Facebook has faced formal regulatory scrutiny, charges, or fines over the past two years in various cases filed by the European Union and countries such as the US, UK, France, and Germany. The companies have denied wrongdoing.

App stores, such as Apple’s and Google’s Play Store, have become attractive portals for tech companies to reach billions of consumers around the world.

The European Union filed charges against Apple last year over its App Store rules, saying the company undercut the competition by requiring certain apps to use Apple’s in-app payment system. Last month, the Netherlands Authority for Consumers and Markets, the country’s competition regulator, said Apple’s policies for in-app payments broke the country’s competition law. It ordered Apple to adjust its rules, although its order has been suspended in a Dutch court.
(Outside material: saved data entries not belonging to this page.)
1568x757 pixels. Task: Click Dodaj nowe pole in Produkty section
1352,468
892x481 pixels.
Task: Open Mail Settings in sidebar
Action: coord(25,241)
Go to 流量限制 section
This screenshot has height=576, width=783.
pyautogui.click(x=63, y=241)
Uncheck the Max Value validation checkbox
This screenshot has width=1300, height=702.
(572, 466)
In the US, Apple received relief from a US appeals court last month in implementing changes to its App Store ordered by a federal judge as part of its antitrust battle with Epic Games Inc. A federal judge previously said Apple should loosen its restrictions on how developers can demand payment.

And in the world’s first bill to challenge the dominance of Apple and Google about how apps on their platforms sell digital goods, South Korea allowed large app-store operators to use only their own devices for in-app purchases of games and other content. Stopped from offering its own payment platform. Google responded by offering alternative in-app payment options, although the fees remain. Apple has told the South Korean government that its existing app-store policies already comply with the new law.

The iPhone maker has recently seen growth in India after struggling over the years to boost sales in the vast South Asian country’s market, which is dominated by cheap devices running the Android operating system.

According to research firm Canalys, Apple made notable gains last year, especially among high-end smartphones. The third quarter of 2021 had Apple’s highest quarterly shipments ever, and the overall smartphone market share rose to 4.5%, up from 1.4% a year earlier.

Apple CEO Tim Cook said in October that the company was generating significant revenue in emerging markets, citing India and Vietnam as bright spots. “We are optimistic about the future, especially as we see strong demand for our new products,” said Mr. Cook.

Counterpoint’s Tarun Pathak said Apple’s user base in India is relatively small, and any antitrust action could have limited financial implications, adding that developments would be closely monitored. He added that India is an important market as many developers building apps for local and global users are based in the country.

The Indian government is tightening rules on global tech companies in the country as they invest billions to reach consumers going online for the first time. New Delhi has implemented new e-commerce rules, new rules governing online discourse, and asked Facebook for details on how it monitors and removes inflammatory content on its platform.

Indian Police visited Twitter last year Inc. Of

Office in New Delhi to investigate the company’s labeling of tweets of a ruling party spokesperson as misleading. Digital rights advocates criticized the police move.